=== Begin Enclosure ===

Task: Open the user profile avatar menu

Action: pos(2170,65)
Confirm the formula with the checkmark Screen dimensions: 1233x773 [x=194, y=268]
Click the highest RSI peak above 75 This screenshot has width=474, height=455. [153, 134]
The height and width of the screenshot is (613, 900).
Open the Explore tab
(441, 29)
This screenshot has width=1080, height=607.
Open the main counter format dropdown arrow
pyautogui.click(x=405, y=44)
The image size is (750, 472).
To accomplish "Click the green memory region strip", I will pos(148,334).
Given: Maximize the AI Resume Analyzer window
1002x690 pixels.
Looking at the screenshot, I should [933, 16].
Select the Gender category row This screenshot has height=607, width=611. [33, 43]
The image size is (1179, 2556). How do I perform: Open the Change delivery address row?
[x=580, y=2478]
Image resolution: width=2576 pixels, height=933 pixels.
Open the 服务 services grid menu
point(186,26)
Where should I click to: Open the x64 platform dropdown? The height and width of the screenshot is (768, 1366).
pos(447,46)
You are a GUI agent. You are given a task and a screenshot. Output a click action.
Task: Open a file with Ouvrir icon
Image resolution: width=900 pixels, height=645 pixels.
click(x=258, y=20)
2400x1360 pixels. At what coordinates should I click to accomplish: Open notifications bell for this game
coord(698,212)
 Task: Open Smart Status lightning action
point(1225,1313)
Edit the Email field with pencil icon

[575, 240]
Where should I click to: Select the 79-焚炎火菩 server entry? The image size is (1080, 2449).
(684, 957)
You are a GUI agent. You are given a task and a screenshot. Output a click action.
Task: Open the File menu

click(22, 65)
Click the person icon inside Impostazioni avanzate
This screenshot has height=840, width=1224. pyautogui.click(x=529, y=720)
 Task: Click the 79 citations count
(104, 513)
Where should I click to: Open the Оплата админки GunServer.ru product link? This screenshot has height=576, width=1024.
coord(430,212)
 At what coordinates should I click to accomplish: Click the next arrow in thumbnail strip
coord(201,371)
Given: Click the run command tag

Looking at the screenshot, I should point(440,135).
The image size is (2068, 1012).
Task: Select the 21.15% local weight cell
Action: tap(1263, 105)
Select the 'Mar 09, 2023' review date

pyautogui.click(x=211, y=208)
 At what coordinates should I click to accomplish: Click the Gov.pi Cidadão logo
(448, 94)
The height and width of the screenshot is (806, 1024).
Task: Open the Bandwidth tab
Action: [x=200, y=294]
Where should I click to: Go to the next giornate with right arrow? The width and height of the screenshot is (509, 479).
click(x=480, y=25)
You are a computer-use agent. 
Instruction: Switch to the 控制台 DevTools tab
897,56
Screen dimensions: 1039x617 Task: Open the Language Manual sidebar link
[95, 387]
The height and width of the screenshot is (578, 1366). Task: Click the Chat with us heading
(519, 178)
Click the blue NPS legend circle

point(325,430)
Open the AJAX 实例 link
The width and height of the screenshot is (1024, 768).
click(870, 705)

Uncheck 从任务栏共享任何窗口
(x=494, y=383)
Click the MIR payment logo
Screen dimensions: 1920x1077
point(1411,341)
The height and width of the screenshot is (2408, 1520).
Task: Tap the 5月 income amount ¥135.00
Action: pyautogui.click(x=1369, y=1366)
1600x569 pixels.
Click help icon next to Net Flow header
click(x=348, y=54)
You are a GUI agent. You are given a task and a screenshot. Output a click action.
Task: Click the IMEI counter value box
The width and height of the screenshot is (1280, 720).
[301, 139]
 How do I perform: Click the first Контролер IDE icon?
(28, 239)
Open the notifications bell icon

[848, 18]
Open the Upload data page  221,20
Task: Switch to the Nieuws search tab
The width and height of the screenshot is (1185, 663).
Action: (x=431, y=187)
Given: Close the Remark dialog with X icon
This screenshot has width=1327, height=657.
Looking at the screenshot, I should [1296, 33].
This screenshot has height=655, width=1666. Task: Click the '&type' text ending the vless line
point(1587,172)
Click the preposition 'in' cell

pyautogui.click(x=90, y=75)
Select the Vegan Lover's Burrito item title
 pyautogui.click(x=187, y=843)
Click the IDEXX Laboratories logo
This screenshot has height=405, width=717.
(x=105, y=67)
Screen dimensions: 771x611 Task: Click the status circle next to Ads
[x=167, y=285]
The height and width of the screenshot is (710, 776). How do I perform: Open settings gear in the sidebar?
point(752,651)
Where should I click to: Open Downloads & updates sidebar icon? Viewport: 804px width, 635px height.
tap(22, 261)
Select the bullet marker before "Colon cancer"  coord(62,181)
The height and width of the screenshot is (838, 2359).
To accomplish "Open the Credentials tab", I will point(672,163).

=== End Enclosure ===

» **Your instructions**:
Your task is to copy each line of the listing that holds the word "will".

» **Problem solution**:
To accomplish "Click the green memory region strip", I will pos(148,334).
To accomplish "Open the Credentials tab", I will point(672,163).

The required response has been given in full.